However, such markings do not always guarantee a high degree of accuracy when the lenses are marked differently.

In practice, the lens markings sometimes have a shape that makes the centering operation difficult to achieve. For example, the lens markings may be very many rounded micro-inscriptions distributed along concentric circles.

With such lens markings, it is difficult for the optician to center the reticle on the center of the concentric circles because the center is not marked.

SUMMERY OF THE UTILITY MODEL

Against this background, the invention provides a centering device as disclosed in the introduction, which has a marking comprising two coaxial and parallel contour lines (referred to as "centering target").

The shape of these contours depends on the shape of the lens markings.

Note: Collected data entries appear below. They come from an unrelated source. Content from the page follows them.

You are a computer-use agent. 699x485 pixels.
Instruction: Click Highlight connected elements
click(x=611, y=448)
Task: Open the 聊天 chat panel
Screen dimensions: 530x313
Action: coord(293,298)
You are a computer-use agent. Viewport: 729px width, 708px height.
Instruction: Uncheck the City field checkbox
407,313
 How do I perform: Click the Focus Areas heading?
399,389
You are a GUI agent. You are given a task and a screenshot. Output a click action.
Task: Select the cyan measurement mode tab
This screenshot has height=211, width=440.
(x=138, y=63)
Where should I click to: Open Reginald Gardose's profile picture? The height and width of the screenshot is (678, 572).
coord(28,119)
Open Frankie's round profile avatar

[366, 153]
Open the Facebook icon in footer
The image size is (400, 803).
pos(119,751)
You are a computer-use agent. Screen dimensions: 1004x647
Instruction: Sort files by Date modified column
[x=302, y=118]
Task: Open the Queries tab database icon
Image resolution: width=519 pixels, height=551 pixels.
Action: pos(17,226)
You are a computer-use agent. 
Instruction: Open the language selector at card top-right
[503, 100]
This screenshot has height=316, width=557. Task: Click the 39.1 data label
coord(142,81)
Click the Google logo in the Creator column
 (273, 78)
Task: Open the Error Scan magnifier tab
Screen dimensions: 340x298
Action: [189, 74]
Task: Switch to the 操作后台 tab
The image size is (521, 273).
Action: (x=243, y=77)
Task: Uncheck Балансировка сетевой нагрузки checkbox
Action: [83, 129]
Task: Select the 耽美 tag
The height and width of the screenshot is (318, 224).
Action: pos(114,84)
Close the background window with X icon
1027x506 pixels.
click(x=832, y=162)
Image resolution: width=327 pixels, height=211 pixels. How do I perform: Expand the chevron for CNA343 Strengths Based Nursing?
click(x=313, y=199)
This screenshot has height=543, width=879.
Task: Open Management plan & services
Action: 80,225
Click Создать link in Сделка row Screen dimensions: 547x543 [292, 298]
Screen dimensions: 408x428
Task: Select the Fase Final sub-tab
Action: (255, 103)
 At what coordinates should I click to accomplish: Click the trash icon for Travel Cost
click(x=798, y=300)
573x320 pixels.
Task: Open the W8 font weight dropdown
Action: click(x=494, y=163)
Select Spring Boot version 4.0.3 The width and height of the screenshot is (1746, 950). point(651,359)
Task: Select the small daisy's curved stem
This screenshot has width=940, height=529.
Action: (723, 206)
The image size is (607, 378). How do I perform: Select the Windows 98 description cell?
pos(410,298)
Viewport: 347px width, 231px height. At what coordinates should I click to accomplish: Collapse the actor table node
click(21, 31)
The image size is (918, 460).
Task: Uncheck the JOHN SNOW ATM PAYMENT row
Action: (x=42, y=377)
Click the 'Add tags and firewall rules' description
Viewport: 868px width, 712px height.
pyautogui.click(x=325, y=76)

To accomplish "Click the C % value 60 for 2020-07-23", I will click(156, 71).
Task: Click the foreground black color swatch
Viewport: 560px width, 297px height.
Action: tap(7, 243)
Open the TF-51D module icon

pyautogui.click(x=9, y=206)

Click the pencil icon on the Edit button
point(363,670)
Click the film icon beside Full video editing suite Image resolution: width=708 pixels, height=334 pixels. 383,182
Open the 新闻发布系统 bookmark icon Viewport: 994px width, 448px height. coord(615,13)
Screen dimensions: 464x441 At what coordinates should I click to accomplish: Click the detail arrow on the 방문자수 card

When the lens markings are formed by a very large number of rounded micro-engravings distributed along the concentric circles, these contour lines are circular and are designed to be placed on both sides of one of the concentric circles, which enables a more accurate centering of the lens with respect to the scale.

The principle of a reticle consisting of at least two contour lines can be applied to the following lenses: the lens micro-inscription has a rounded shape, a square shape, or at least a closed shape (e.g., not a cross), or the lens micro-inscription is distributed along a contour having a rounded shape, a square shape, or at least a closed shape (e.g., not a cross).

Other preferred features of the invention are the following:

-at least one of the contour lines comprises a solid line,

-each contour line has a circular shape,

-each contour line has a square shape,

-the size of at least one contour line is modifiable,

the distance between the contour lines is adjustable,

the size of both contour lines is modifiable,

the device comprises means for manually modifying the size of one of the contour lines displayed on the screen,

the device comprises means for determining the shape of the centering marks on the lens and means for automatically modifying the size of the contour lines displayed on said screen according to the shape of the centering marks,

the apparatus comprises blocking means mounted on the chassis, said blocking means being adapted to receive a blocking accessory arranged to be attached to the ophthalmic lens.

The present invention is also applicable to a method for centering an ophthalmic lens, comprising the steps of:

-positioning an ophthalmic lens on a carrier,

-acquiring an image of an ophthalmic lens received on a carrier by means of a camera,

-displaying an image acquired by a camera and a centering target superimposed on said image, said centering target comprising two coaxial and parallel contour lines, and

-manually modifying the position of the ophthalmic lens on the support.

In a preferred embodiment, the ophthalmic lens comprises centering marks and the method comprises, before or during the step of manually modifying the position of the ophthalmic lens, the steps of: the distance between the two contours is adjusted according to the geometry of the centering marks.

Preferably, the two steps of manually modifying the position of the ophthalmic lens and adjusting the distance between the two contour lines are performed simultaneously by the optician. Indeed, the optician should first roughly position the lens so that the scale of the contour lines can be adapted to the size of the centering marks. When the proportions of the contour lines are adjusted, the dispenser can use them to more accurately position the lens.

In a preferred embodiment, the centering marks comprise a pattern distributed along a contour centered on a point, the distance between said two contour lines being adjusted to comprise between one and two times the width of the pattern, said width being measured radially with respect to said point.

In a preferred embodiment, the centering marks comprise patterns distributed along concentric circles, and each contour line has a circular shape.

Drawings

The description which follows makes reference to the annexed drawings and which is given by way of non-limiting example, making clear the contents comprised by the invention and the manner of practicing the invention.

In the drawings:

figure 1 is a schematic view of a centering-blocking device according to the present invention; and

fig. 2 is an example of a view displayed by the screen of the centering-blocking device shown in fig. 1.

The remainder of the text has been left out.